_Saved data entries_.
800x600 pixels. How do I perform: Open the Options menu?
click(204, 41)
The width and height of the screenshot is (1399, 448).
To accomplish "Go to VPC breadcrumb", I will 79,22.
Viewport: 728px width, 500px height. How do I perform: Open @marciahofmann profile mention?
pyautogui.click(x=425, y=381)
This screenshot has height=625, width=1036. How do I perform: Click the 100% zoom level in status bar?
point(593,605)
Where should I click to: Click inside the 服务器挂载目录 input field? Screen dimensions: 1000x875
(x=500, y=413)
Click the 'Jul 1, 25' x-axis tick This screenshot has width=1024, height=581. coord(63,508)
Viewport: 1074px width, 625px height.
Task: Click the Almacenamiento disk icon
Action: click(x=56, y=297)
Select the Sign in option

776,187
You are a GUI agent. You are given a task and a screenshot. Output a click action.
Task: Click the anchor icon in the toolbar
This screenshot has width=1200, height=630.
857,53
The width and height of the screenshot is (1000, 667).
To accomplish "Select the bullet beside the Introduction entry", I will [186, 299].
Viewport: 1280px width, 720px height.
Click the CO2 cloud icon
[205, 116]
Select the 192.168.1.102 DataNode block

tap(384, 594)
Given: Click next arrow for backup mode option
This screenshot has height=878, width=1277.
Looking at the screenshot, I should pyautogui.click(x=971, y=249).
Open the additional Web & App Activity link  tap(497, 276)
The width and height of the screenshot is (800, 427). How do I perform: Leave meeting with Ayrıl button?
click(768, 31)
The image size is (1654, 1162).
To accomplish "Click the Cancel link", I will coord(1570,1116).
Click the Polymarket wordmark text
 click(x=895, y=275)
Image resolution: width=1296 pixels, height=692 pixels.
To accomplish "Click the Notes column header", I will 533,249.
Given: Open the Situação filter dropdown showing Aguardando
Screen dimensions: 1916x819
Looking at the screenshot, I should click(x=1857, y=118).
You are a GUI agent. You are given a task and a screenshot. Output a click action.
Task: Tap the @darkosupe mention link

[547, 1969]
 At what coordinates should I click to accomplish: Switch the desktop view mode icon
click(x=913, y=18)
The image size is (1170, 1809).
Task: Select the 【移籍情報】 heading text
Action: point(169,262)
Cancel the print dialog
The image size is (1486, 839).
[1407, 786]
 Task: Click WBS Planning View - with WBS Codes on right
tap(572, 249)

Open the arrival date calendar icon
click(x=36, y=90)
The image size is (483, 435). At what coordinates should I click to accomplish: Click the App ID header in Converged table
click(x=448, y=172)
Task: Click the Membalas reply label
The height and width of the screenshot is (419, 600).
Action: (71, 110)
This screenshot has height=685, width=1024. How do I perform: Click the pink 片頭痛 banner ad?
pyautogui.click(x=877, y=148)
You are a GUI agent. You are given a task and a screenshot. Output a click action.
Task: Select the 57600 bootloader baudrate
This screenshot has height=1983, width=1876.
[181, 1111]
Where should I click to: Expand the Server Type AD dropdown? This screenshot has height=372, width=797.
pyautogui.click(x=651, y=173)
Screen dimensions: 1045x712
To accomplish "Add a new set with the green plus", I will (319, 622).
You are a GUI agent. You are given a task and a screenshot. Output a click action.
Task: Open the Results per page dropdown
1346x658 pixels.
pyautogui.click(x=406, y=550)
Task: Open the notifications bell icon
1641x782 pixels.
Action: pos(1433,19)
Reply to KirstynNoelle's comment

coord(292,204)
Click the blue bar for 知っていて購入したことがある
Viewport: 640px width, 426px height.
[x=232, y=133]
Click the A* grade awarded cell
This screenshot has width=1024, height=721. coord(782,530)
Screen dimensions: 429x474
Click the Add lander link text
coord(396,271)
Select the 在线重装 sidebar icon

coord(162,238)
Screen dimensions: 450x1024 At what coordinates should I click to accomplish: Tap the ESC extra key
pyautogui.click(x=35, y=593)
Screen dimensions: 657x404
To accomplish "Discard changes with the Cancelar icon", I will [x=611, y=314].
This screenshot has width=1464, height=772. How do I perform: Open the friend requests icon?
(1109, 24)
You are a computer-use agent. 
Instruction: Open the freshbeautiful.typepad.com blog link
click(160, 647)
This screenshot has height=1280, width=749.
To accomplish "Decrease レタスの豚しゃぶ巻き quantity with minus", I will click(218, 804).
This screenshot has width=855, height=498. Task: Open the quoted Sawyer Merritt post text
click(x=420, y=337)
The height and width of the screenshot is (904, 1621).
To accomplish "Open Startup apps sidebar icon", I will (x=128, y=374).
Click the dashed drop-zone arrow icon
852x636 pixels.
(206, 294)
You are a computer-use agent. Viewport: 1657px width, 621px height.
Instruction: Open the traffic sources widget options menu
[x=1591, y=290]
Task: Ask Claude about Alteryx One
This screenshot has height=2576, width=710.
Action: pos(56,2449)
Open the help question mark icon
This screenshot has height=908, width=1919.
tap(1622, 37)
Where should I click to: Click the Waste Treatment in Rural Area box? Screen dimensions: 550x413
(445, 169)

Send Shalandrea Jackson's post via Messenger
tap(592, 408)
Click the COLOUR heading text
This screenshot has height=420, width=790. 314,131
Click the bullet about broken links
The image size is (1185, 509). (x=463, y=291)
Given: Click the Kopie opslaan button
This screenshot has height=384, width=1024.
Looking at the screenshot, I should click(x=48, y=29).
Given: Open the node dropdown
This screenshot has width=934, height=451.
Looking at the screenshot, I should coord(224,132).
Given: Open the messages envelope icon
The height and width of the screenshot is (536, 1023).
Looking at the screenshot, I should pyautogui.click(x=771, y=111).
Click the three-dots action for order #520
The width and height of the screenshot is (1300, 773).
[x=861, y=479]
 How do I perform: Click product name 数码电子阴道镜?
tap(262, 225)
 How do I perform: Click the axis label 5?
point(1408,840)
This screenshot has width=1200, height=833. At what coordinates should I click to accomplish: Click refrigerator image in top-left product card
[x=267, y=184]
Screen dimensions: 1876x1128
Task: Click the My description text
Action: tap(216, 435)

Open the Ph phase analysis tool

_WHAT THE TASK REQUIRES_. Across the records above, count the lines holding "will" and write down only that count.

_TASK RESPONSE_. 8